“Tapi Pak, saya tidak seburuk yang Bapak duga, atau mungkin yang mereka duga,” sergahku dengan lantang.
“Jadi kau anggap aku atau mungkin bahkan mereka semua telah tidak bisa menilik, menelaah dan menilai mana yang baik dan mana buruk?” Tanya sinis Pak Kajur padaku.
“Saya lakukan ini semuanya agar saya bisa bertahan hidup ditengah hutan belantara kecil yang bernama kota, tepatnya Yogyakarta Pak.”
“Dengan menjual keindahan tubuh maksudmu?
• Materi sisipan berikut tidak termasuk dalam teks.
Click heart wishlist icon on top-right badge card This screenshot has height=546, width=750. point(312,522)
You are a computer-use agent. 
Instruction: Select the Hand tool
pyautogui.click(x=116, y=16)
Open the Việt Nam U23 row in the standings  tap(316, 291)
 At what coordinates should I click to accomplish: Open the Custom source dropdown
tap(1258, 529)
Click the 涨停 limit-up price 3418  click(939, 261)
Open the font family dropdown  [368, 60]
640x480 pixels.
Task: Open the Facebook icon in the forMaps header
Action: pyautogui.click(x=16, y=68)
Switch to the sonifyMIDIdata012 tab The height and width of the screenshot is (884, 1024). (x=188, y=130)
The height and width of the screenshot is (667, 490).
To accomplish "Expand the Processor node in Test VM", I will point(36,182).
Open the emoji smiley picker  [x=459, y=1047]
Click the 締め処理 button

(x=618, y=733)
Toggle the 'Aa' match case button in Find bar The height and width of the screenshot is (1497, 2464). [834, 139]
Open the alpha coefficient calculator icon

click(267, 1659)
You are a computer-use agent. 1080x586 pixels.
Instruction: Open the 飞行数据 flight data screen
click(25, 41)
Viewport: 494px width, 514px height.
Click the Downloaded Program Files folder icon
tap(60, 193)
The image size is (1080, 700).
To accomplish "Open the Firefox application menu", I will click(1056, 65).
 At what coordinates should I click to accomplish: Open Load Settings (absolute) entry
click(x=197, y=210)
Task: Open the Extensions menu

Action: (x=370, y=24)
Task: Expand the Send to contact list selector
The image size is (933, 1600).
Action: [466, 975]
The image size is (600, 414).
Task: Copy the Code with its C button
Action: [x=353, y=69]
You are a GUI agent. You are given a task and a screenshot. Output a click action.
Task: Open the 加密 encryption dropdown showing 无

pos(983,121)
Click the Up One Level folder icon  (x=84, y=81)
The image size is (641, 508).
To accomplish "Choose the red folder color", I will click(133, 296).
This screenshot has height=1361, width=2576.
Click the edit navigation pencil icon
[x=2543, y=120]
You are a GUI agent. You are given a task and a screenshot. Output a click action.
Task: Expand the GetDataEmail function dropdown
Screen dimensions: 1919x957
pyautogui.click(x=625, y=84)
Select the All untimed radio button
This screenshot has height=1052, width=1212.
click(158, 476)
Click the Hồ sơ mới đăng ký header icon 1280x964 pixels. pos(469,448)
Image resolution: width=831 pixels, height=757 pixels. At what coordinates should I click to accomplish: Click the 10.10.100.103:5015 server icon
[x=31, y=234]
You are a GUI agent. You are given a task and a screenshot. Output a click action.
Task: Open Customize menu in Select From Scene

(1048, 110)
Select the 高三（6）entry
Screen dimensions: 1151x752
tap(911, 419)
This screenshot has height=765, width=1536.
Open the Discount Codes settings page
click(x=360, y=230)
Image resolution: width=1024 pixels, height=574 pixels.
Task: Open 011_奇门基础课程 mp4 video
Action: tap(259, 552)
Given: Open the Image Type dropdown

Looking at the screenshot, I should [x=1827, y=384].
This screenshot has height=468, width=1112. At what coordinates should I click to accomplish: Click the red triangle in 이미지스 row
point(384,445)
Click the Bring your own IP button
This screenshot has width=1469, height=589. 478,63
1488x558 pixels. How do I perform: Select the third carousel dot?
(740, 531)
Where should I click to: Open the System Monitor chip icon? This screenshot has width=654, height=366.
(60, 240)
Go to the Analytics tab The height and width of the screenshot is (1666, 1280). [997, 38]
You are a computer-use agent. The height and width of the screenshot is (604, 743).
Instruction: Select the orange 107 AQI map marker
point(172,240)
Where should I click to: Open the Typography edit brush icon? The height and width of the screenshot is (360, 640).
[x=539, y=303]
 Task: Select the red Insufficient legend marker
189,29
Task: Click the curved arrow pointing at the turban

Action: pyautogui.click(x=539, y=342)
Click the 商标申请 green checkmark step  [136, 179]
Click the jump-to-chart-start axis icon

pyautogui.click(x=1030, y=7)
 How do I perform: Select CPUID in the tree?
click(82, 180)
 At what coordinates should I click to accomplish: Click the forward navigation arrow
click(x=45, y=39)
Iya? Dengan meliuk-liukkan tubuhmu diatas sebuah stage memancing hembusan syahwat lelaki?”
“Maaf Pak antara menari dan memancing syahwat kaum Bapak itu adalah dua hal yang sangat jauh berbeda.”
“Jauh tempatnya maksudmu?” Pak Kajur melirik rendah.
“Maksud Bapak apa?”
“Jangan bergaya bodoh seperti itu!”
“Maksud Bapak saya menjual diri saya secara fisik? Membiarkan setiap lelaki menikmati kulit saya dengan menjamahnya? Maaf Pak saya masih punya harga diri.”
“Tahu apa kamu tentang harga diri?”
“Saya masih memiliki harga diri Pak selama orang-orang berduit banyak dengan birahi diujung tanduk itu tak bisa menaksir berapa lembar uang ratusan ribu untuk menebus tubuh saya.”
“Tetapi bukankah dengan membiarkan mereka melihat tubuhmu itu sama saja kau juga menjual dirimu?”
“Itu berbeda.”
“Apa bedanya?”
“Menari itu butuh ketrampilan Pak, mereka yang datang menikmati setiap gerakan yang dilakukan oleh tubuh saya bukan menikmati tubuh saya yang bergerak, itu perbedaannya. Dan sekali lagi itu sangat jauh berbeda.”
Diam.
“Ok, sepertinya kita jauh meleset dari tujuan awal kita untuk bertemu...Namun begini kampus kita ini adalah kampus dengan latar belakang agama...”
“Lalu saya dianggap kotoran yang termasuk najis mugholadoh yang setara dengan air liur anjing yang harus disingkirkan dari kampus yang bersih ini yang dengan susah payah saya mencoba agar bisa tetap kuliah yang...”
“Biarkan aku selesaikan dulu perkataanku Asti, bisakan kamu sabar sejenak dengan mendengarkan penjelasan dari aku?”
“Baik Pak, asal jangan Bapak katakan bahwa saya harus meninggalkan kampus ini.”
“Begini, saya mencoba mengerti dengan apa yang terjadi pada dirimu. Kamu telah bercerita panjang lebar tentang keadaanmu, bagaimana kehidupan keluargamu yang hidup dengan hanya mengandalkan pertanian tadah hujan dan uang pensiunan janda dari Bapakmu yang dulu bekerja sebagai pesuruh sekolah, kehidupanmu yang kini menjadi anak yatim dimana Ibumu harus menanggung semua beban keluarga dan ketiga adikmu.”
“Terimakasih Pak.” Kataku lirih.
“Tapi kan begini Asti, di dalam hidup ini tersedia banyak pilihan yang jika kita jeli melihat maka pilihan itu bagaikan pasir di atas pantai.”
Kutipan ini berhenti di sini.